Hollande 2012 : rien de ce qui se passe n’était prévu


Ce livre, qui raconte la campagne présidentielle 2012 de François Hollande, a comme référence obligée celui  de Yasmina Reza, L’Aube, le Soir ou la Nuit, portant, lui, sur la campagne de Nicolas Sarozy en 2007. Mais, s’interroge l’auteur Laurent Binet dès octobre 2011 dans ce nouveau journal de campagne, Rien ne se passe comme prévu : « je ne sais pas si Yasmina Reza, après avoir suivi Nicolas Sarkozy toute la campagne de 2007, a fini par voter pour lui », alors qu’il trouve « qu’elle avait gardé dans son livre une distance de bon aloi. Je sais déjà que je ne serai pas capable d’une telle distance », avoue-t-il d’emblée (p.21). À l’occasion de la primaire socialiste de l’automne 2011, il « observe, fasciné, l’altération progressive de [sa] subjectivité » (p.22). Et puis, « si vous voulez de l’objectivité, il a les résultats sportifs ». C’est dit. Dans cette logique, début janvier 2012, l’auteur note dans Le Monde du 3 janvier, cette déclaration de candidat Hollande : « Il n’y a pas de mesure que je sortirai du chapeau », réagissant ainsi : « Super. » (p.97).

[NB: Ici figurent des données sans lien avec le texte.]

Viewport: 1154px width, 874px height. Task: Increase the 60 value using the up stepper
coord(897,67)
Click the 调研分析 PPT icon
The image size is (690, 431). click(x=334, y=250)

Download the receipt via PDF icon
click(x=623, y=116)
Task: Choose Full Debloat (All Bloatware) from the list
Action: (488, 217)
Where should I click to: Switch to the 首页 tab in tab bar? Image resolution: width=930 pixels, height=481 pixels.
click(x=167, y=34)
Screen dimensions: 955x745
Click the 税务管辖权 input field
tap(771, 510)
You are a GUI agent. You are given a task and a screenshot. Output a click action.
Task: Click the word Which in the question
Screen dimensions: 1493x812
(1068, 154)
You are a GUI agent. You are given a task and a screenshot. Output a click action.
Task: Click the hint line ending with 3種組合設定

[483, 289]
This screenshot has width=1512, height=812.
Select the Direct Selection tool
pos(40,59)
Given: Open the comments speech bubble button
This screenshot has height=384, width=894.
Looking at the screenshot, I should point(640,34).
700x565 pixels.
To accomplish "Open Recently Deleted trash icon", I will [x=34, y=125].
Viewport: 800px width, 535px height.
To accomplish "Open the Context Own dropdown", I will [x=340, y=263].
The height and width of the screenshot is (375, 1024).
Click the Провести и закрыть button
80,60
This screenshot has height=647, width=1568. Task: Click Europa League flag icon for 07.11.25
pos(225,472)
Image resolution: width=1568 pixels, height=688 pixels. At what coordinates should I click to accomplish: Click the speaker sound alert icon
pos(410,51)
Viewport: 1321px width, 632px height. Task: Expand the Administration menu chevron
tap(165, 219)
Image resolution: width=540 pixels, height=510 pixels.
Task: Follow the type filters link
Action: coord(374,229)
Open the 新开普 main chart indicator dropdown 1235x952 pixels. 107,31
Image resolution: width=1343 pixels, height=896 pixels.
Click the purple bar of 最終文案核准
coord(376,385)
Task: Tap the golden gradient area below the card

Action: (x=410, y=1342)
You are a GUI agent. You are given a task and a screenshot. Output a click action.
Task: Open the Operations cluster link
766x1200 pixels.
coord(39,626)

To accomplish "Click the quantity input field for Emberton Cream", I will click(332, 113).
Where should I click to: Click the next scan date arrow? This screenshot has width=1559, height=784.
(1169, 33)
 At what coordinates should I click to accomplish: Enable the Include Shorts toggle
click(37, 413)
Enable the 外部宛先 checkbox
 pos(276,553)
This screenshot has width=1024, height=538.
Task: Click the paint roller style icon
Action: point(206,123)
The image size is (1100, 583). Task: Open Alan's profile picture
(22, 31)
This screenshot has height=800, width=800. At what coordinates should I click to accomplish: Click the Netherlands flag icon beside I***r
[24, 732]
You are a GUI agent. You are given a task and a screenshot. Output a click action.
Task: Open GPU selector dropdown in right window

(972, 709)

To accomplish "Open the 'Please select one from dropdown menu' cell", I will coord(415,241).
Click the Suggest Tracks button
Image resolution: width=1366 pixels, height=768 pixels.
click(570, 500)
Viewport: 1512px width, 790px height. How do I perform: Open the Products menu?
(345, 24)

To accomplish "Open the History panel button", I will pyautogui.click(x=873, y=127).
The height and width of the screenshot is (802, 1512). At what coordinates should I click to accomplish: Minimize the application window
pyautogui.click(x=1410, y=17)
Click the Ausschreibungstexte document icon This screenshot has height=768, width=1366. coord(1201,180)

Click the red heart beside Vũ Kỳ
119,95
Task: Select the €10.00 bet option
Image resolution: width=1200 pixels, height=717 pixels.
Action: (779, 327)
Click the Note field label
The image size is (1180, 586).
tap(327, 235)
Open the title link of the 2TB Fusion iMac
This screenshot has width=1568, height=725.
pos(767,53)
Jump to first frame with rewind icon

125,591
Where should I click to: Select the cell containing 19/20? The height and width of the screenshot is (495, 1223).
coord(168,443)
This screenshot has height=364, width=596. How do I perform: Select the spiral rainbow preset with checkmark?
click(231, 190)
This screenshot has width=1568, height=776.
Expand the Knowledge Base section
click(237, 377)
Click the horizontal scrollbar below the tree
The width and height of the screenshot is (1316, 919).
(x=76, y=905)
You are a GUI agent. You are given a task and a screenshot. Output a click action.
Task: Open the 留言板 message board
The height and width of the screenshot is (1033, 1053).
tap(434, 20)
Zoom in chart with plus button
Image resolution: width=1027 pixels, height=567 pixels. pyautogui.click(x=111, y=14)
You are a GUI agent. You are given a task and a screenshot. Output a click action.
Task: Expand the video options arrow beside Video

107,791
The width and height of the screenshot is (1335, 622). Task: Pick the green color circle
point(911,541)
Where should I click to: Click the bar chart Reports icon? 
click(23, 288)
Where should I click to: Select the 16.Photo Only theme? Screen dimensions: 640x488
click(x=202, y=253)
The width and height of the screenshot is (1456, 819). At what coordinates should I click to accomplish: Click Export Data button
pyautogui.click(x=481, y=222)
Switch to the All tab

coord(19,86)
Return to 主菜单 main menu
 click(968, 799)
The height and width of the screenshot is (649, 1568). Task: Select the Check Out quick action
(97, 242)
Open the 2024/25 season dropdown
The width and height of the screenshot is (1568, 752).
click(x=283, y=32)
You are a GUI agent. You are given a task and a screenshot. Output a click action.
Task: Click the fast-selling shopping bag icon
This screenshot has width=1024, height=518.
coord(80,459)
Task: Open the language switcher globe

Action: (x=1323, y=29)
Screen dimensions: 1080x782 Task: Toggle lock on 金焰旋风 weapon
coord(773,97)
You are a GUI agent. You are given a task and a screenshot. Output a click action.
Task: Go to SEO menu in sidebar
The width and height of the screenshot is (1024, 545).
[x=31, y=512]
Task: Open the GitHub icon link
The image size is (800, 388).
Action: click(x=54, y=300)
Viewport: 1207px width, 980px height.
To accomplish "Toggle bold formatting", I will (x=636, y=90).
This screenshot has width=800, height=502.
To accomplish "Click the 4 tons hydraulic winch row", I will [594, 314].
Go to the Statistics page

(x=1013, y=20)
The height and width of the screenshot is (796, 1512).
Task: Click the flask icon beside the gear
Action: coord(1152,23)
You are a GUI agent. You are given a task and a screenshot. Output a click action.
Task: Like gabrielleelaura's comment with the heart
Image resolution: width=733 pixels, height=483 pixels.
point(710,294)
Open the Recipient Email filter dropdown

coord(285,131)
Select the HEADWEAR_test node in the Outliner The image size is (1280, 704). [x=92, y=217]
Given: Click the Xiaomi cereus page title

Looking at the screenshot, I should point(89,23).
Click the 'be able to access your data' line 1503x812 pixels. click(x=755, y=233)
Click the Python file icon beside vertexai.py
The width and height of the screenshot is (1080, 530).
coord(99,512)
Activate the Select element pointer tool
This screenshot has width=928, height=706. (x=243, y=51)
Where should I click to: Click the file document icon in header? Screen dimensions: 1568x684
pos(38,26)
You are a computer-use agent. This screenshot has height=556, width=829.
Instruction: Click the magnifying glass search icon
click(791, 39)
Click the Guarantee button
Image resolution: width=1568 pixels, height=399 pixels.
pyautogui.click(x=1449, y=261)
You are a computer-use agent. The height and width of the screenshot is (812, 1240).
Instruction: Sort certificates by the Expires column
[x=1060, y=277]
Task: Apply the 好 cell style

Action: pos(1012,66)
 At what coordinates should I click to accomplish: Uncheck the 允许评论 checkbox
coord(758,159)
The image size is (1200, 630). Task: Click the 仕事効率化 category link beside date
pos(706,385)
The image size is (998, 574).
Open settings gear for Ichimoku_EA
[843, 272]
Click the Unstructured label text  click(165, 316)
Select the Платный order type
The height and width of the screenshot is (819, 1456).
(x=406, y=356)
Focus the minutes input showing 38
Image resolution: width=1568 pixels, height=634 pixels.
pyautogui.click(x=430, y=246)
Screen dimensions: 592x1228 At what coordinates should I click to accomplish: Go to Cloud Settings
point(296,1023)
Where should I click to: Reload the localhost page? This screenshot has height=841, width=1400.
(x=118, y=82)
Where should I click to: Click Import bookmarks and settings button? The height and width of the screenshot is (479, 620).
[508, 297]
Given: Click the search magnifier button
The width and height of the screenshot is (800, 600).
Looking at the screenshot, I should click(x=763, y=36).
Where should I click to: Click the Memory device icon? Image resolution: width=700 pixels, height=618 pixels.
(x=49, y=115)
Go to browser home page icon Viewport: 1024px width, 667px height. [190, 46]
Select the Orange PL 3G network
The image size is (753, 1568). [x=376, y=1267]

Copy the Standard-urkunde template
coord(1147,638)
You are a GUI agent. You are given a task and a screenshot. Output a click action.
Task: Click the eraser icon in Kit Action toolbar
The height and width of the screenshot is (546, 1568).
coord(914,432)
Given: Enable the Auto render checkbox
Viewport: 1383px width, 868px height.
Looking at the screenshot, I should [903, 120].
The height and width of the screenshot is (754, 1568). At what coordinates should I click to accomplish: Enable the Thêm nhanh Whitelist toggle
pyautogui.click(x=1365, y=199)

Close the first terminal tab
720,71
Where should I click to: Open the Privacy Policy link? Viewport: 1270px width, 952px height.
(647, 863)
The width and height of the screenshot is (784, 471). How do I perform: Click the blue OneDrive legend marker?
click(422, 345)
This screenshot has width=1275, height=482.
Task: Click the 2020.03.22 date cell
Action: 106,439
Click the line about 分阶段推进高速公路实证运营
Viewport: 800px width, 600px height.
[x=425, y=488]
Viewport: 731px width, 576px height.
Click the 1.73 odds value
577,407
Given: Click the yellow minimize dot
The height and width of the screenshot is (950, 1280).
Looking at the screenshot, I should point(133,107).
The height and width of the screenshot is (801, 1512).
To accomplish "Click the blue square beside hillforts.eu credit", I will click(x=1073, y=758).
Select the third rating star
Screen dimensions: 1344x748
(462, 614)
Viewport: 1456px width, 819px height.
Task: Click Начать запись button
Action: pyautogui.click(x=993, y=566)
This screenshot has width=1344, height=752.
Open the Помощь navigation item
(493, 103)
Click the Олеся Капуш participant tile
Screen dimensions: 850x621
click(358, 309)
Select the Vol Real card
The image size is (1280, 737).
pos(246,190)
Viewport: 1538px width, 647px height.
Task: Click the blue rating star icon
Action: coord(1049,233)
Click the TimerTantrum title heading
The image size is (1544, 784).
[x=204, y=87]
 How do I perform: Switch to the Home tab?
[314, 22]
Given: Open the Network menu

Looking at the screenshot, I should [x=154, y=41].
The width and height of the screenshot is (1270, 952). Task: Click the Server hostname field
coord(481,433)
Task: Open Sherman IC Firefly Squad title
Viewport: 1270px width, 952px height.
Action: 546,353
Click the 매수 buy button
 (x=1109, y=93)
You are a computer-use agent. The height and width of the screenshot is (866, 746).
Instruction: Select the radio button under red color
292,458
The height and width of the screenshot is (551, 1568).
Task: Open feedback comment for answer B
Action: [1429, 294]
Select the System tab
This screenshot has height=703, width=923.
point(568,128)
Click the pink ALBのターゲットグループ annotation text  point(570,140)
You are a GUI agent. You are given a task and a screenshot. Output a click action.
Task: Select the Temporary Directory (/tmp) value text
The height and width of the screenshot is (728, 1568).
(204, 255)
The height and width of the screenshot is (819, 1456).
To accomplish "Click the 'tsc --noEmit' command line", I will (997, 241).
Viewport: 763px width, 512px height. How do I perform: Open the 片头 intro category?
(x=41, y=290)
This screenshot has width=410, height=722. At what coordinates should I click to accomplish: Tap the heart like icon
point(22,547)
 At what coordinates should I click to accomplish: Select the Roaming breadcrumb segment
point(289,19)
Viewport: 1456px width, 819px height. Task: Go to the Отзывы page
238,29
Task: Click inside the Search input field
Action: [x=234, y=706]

Au cœur du grand cirque électoral présidentiel

On ne trouvera donc pas ici une analyse des  enjeux, des stratégies, des choix. Car le seul but avoué de la campagne c’est de tout faire et tout dire pour l’emporter. D’où un  récit plutôt chaotique, vu de l’intérieur, du déroulement, jour après jour, du grand cirque électoral présidentiel, dans l’un des deux camps de la bipolarisation. Au point même de déboussoler un peu le suiveur : « je suis officiellement censé suivre le candidat comme son ombre, la presse affirme que François Hollande a trouvé son Yasmina Reza et que je ne le lâcherais pas d’une semelle mais, en général, je découvre son emploi du temps dans le journal ». Mais plusieurs personnes de son entourage lui disent « nous aussi ! » . Apparemment, « Hollande n’est pas un modèle d’organisation, il aime improviser, décider au dernier moment, et il est dur à suivre, même par son équipe qui est laissée dans le flou. » (p.41).
Ce n’est certes pas d’aujourd’hui qu’une campagne présidentielle est, incontestablement, génératrice de phénomène de cour. Sans même parler du rôle clé de la compagne présidentielle, l’auteur confirme cette dérive : « On me demande souvent si je sens une ambiance de courtisanerie autour du candidat. Non seulement je la sens, mais j’ai la désagréable conscience d’y prendre part. Tous, nous cherchons sans arrêt à nous approcher le plus possible du prince d’Orange, espérant un signe, attendant d’être invités dans sa loge, quémandant un entretien, sollicitant humblement son attention sur telle ou telle requête, avec certes des motivations diverses pour les politiques, les journalistes, les photographes ou moi-même, mais le résultat est sensiblement le même : on veut tous être dans la même bagnole. » (p.247)  

Aveux d’acteurs

Pourtant, on trouve dans ce récit de campagne, les verbatim de réunions internes de la direction nationale du PS ou de l’équipe hétéroclite de campagne. Le moins qu’on puisse dire, c’est que les considérations tactiques du moment l’emportent toujours largement sur les débats au sujet des grands choix stratégiques, dans la perspective d’une éventuelle victoire.
Par exemple, pour Martine Aubry, fin décembre 2011, « le risque, c’est de donner l’impression qu’il ne peut rien se passer, qu’on n’a pas de marge de manœuvre, que nous ne sommes pas les porteurs d’un autre chemin … ». À quoi elle ajoute : « les candidatures de gauche, c’est tout à fait normal qu’il y en ait, même si c’est la première fois que le PC présente un candidat socialiste. En revanche, on ne peut pas accepter qu’ils nous démolissent » (p.90).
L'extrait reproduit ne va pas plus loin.